(Compiti):
**A.** Estrai dal brano sulla fattoria Tolstoi il passo che va da "Una parola sull’istruzione" a "far di conto.", senza cambiare nulla.
**B.** Riscrivi in forma di elenco più breve il paragrafo del brano sulla fattoria Tolstoi che comincia con "Una parola sull’istruzione professionale", mantenendone i fatti principali.

(Testo citato):
####################

A Kallenbach piaceva il giardinaggio, si era fatto una certa pratica lavorando nei giardini modello statali. Tutti quelli che non lavoravano in cucina avevano l’obbligo di dedicare un po’ di tempo al giardino; i bambini qui facevano la parte del leone, scavavano buche, tagliavano la legna e trasportavano pesi. Era una buona ginnastica e quei lavori li divertivano e così non era necessario far fare loro altro moto o altri giochi. Naturalmente succedeva che alcuni oppure tutti si dessero ammalati per scansare il lavoro. A volte mi rendevo complice delle loro birichinate, ma spesso mi dimostravo severo. Certo non gli garbava la mia severità, ma non ricordo che si siano mai ribellati. Quando dovevo essere severo li convincevo con dati di fatto che non era giusto scherzare col proprio lavoro. La loro convinzione però non durava a lungo, infatti un momento dopo lasciavano di nuovo il lavoro per andare a giocare. Comunque si andava avanti e i ragazzi si svilupparono bene. Alla fattoria non c’erano quasi malattie; bisogna dire però che era merito anche dell’aria sana, dell’acqua pura e dei pasti regolari.

Una parola sull’istruzione professionale: intendevo insegnare a tutti i ragazzi un utile lavoro manuale. Kallenbach andò in un monastero trappista a far pratica come calzolaio, mestiere che a mia volta imparai da lui e insegnai ai ragazzi che ne avevano attitudine; Kallenbach aveva poi una certa esperienza di lavori di falegnameria, di cui anche un altro ospite era pratico, così fu possibile formare una piccola classe di falegnameria. Quasi tutti i ragazzi sapevano cucinare.

Tutto questo costituiva una novità per i ragazzi, non avevano mai immaginato che un giorno avrebbero imparato queste cose: di solito in Sud Africa gli scolari indiani imparavano solo a leggere, scrivere e far di conto.

Alla fattoria Tolstoi era regola non chiedere agli alunni di fare quel che non facevano gli insegnanti stessi, quindi, quando si diceva loro di fare un qualsiasi lavoro, essi avevano sempre la collaborazione dell’insegnante, che lavorava accanto a loro, di conseguenza imparavano con gioia.

Parleremo ancora, nei prossimi capitoli, dell’educazione letteraria e della formazione del carattere.

####################

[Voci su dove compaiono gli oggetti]
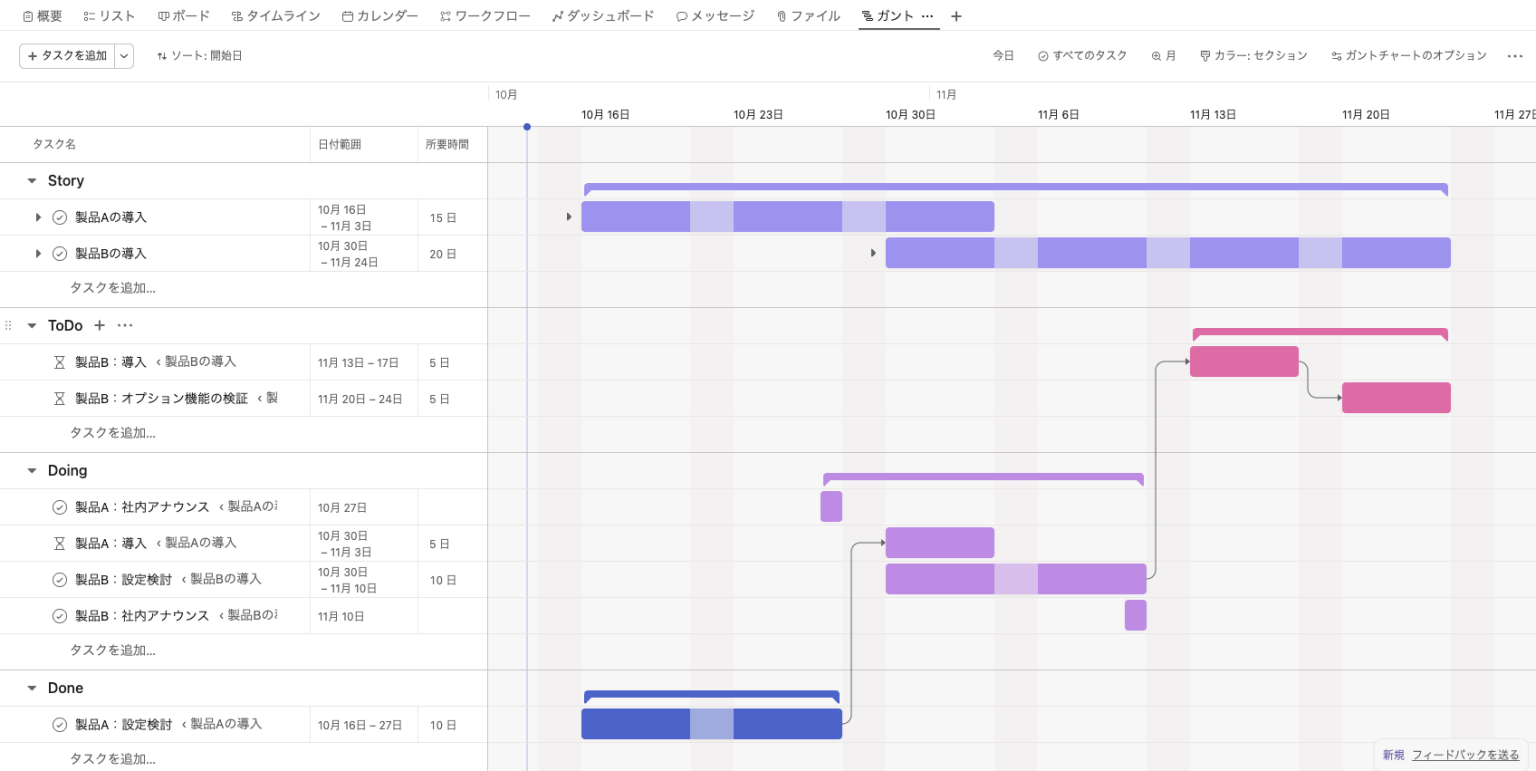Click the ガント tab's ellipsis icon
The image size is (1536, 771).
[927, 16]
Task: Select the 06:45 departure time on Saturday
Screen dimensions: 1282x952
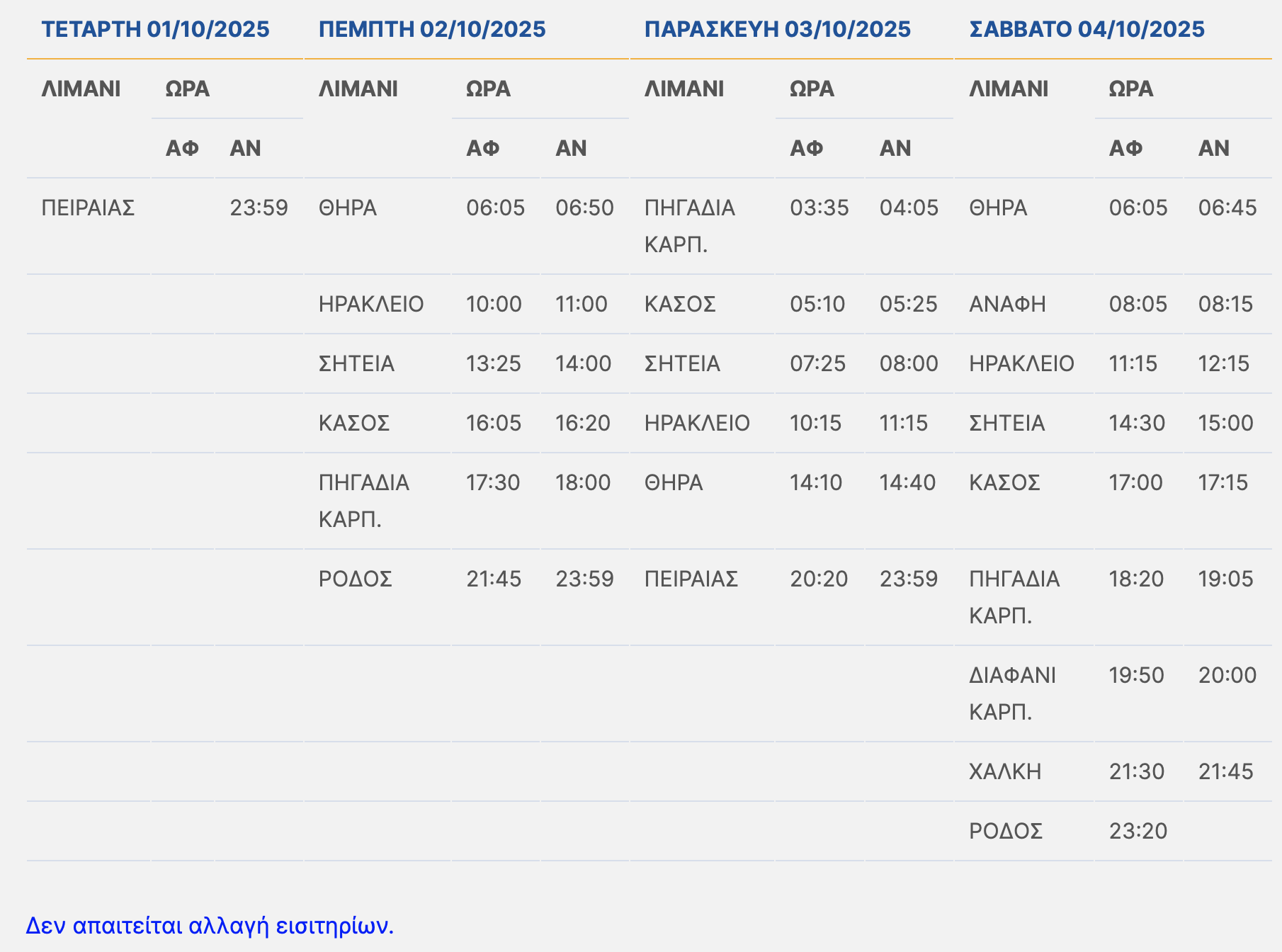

####################

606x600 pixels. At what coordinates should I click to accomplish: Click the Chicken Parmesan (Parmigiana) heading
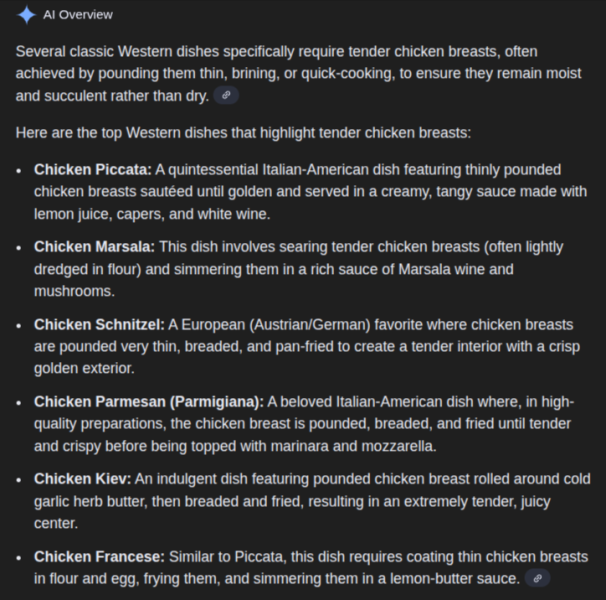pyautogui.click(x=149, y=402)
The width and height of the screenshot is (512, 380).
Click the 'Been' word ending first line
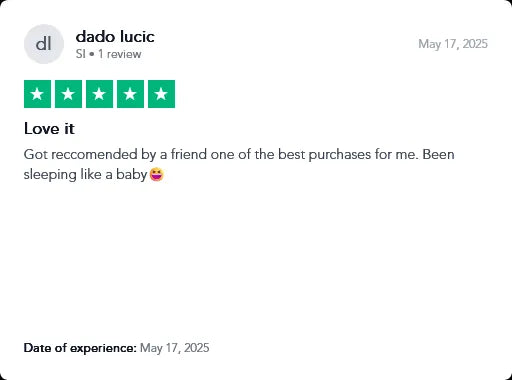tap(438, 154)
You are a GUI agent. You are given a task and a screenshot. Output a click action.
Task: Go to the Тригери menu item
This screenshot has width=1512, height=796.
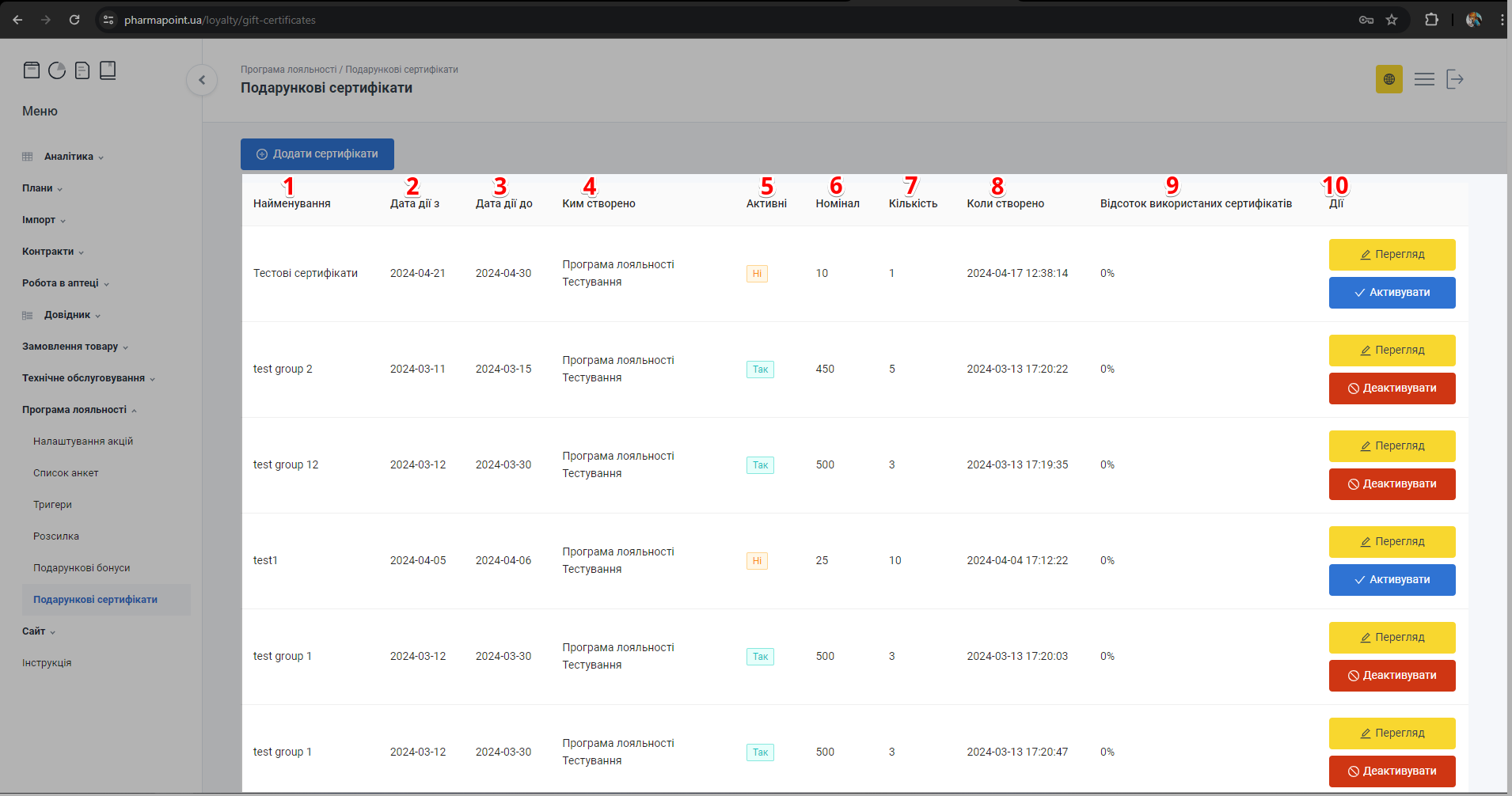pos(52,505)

####################

(Soluzioni):
**A.**
Una parola sull’istruzione professionale: intendevo insegnare a tutti i ragazzi un utile lavoro manuale. Kallenbach andò in un monastero trappista a far pratica come calzolaio, mestiere che a mia volta imparai da lui e insegnai ai ragazzi che ne avevano attitudine; Kallenbach aveva poi una certa esperienza di lavori di falegnameria, di cui anche un altro ospite era pratico, così fu possibile formare una piccola classe di falegnameria. Quasi tutti i ragazzi sapevano cucinare.

Tutto questo costituiva una novità per i ragazzi, non avevano mai immaginato che un giorno avrebbero imparato queste cose: di solito in Sud Africa gli scolari indiani imparavano solo a leggere, scrivere e far di conto.

**B.**
- Obiettivo: insegnare a tutti i ragazzi un utile lavoro manuale.
- Calzoleria: Kallenbach la imparò in un monastero trappista; io la imparai da lui e la insegnai ai ragazzi portati per quel mestiere.
- Falegnameria: grazie all'esperienza di Kallenbach e di un altro ospite si formò una piccola classe.
- Cucina: quasi tutti i ragazzi sapevano cucinare.